Mushroom growth method could help develop antivirals and cancer drugs

A team of researchers from Chungbuk National University, South Korea, have found a way to grow Cordyceps fungi in a controlled setting. They can now do this without losing the potency of the bioactive compound and potentially therapeutic cordycepin, found within the mushroom.

In their paper, published in Frontiers in Microbiology, the researchers explain that Cordyceps is best known for its spores that infect insects and kill them, growing into fully-fledged fruiting bodies that sprout from the insects’ flesh.

However, Cordyceps also has significant medicinal potential, containing cordycepin, which could potentially be developed into powerful new antiviral medications and cancer drugs.

Feeding Cordyceps

Usually, Cordyceps is cultivated in the lab on grains such as brown rice. However, scientists noticed that the levels of cordycepin were very low when it was collected on these grains.

They suspected that the protein content of the grains simply was not high enough to feed the Cordyceps.

Given the high therapeutic potential of cordycepin, the researchers were keen to find a way to grow healthy, strong mushrooms. They considered edible insects as an alternative growth medium. However, different insects offer different nutrients, so they investigated which commercially available edible insects provided would be most suitable.

They used crickets; silkworm pupae; mealworms; grasshoppers; white-spotted flower chafer larvae and Japanese rhinoceros beetles – culturing Cordyceps for two months and then harvesting them.

Striking differences appeared between the different insect foods: Cordyceps grew largest on mealworms and silkworm pupae and least well on chafer larvae and grasshoppers.

The maximum growth did not necessarily correlate with the high levels of cordycepin, the team found.
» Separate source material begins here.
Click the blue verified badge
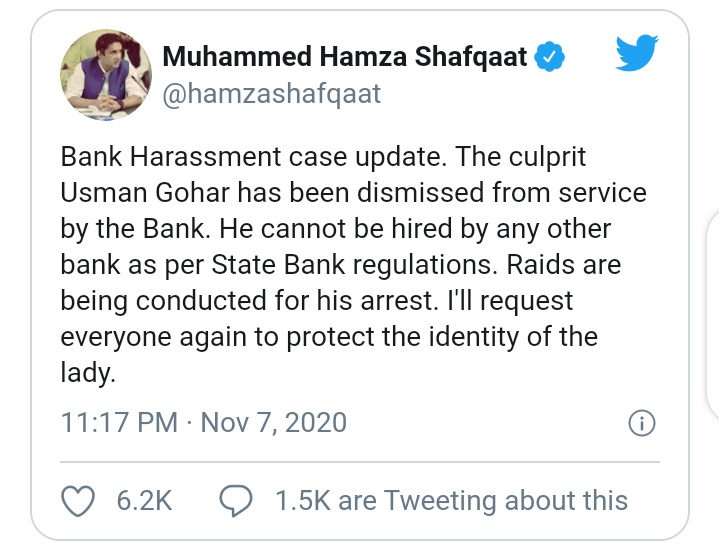The height and width of the screenshot is (552, 719). click(x=549, y=59)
Although they did not grow as large, Cordyceps grown on Japanese rhinoceros beetles produced the highest levels of cordycepin – 34 times more than the levels produced on silkworm pupae, the poorest performers.

Fattening Cordyceps 

The investigation showed that the key to cordycepin production was the fat content of the insect, not the protein.

Specifically, high levels of oleic acid may be necessary for cordycepin synthesis. Adding oleic acid to a low-performing insect food improved the production of cordycepin in Cordyceps grown on it by 50 percent.

As the therapeutic potential of the mushrooms is complicated by the difficulty of producing cordycepin in the laboratory, these results offer hope for researchers seeking to harness their power in drug discovery to find the medicines of the future.

“Our research convincingly shows that a potential strategy for boosting cordycepin production in the growth of Cordyceps would be to use insects with high oleic acid content,” said Professor Mi Kyeong Lee, lead researcher on the study.